● **Task objective**: Only the lines from the one containing "You are a computer-use" through the end of the listing belong in the answer, repeated exactly, with no pictures.

● **Material for this exercise**:
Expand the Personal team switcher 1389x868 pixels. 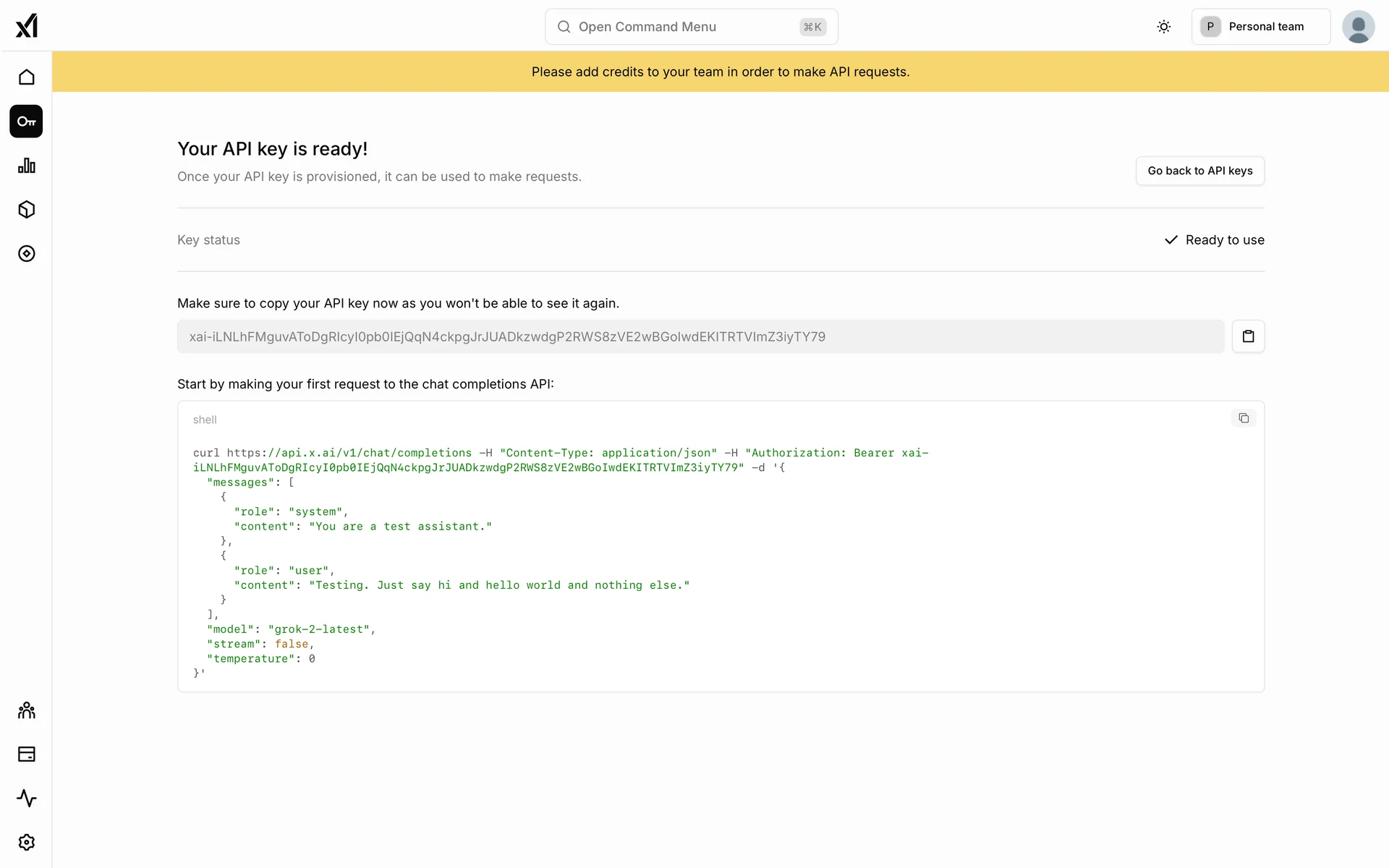(x=1260, y=27)
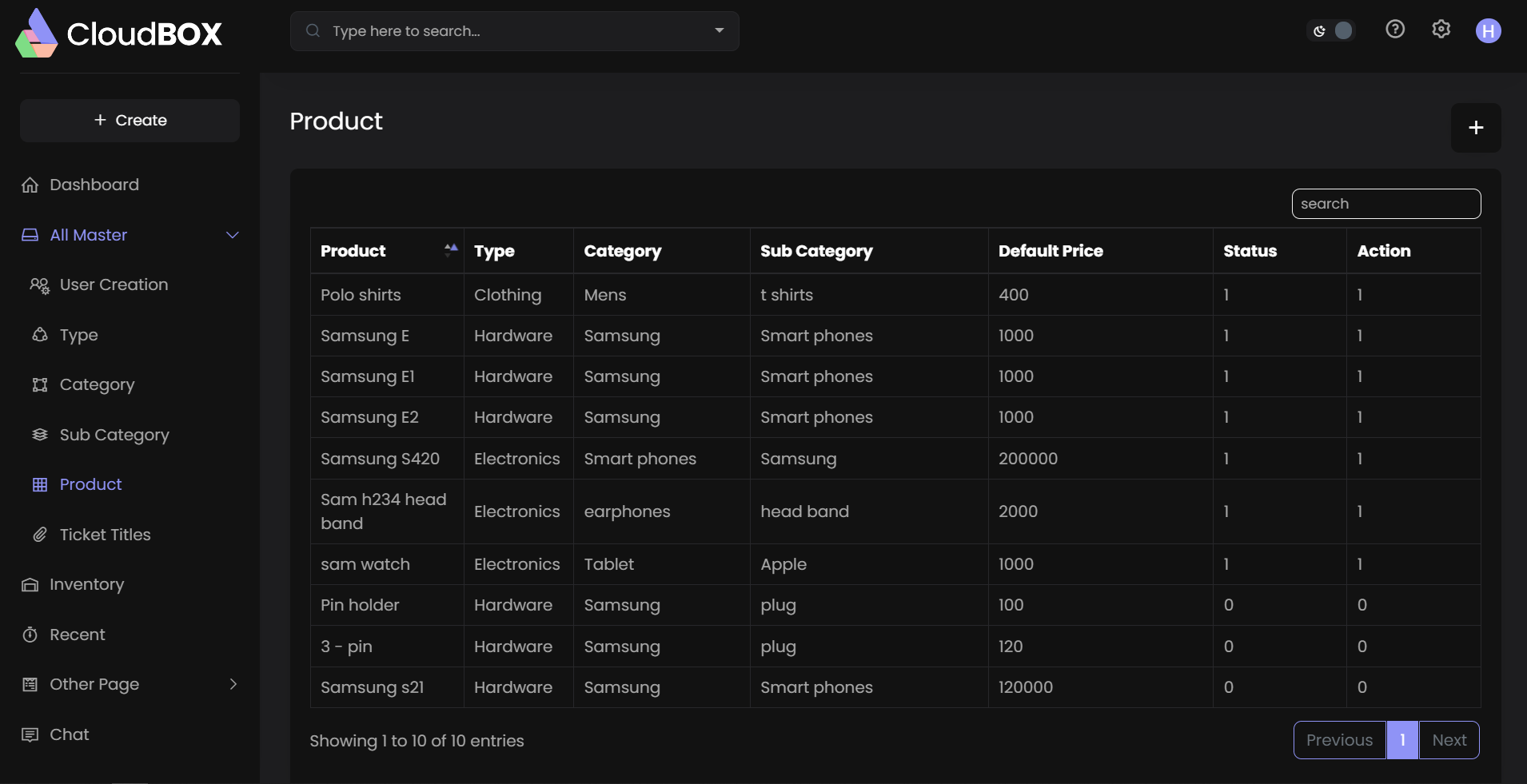The height and width of the screenshot is (784, 1527).
Task: Select the Product grid icon
Action: click(39, 484)
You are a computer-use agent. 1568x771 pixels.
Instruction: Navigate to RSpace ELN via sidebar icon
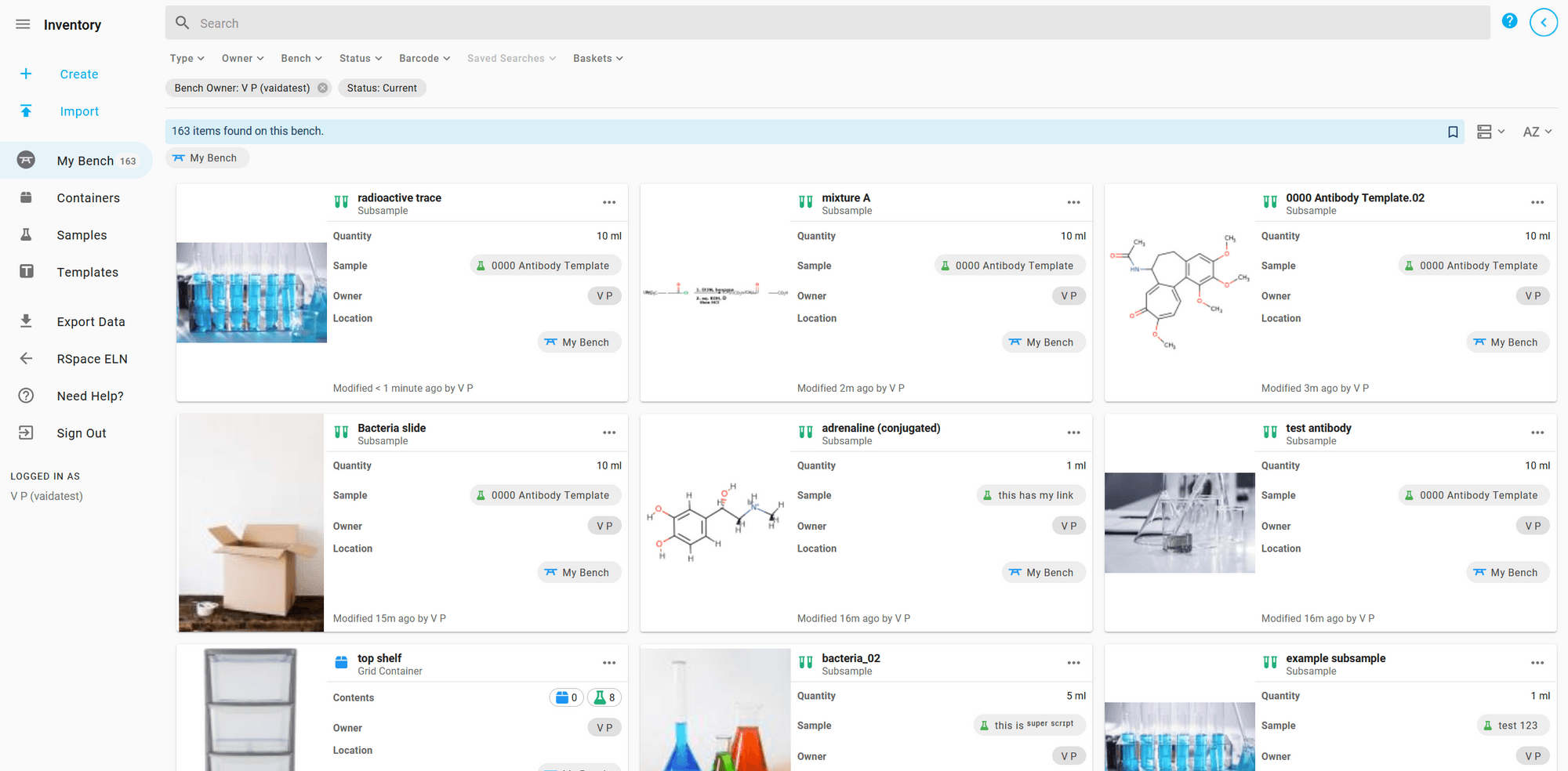[26, 358]
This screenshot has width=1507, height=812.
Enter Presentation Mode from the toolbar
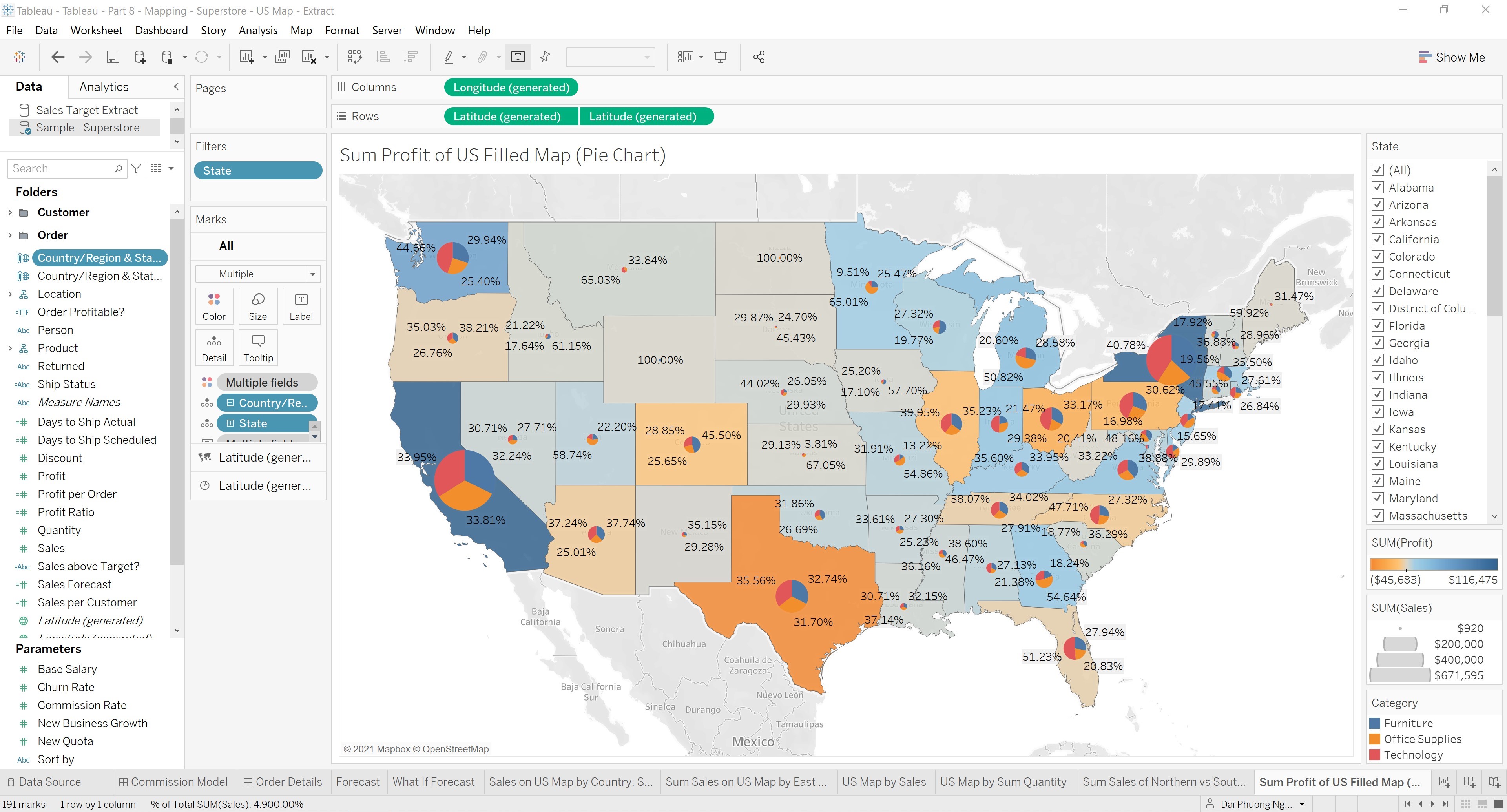tap(720, 57)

● **Output for this task**:
You are a computer-use agent. 1568x771 pixels.
Instruction: Navigate to RSpace ELN via sidebar icon
[26, 358]
This screenshot has width=1507, height=812.
Enter Presentation Mode from the toolbar
tap(720, 57)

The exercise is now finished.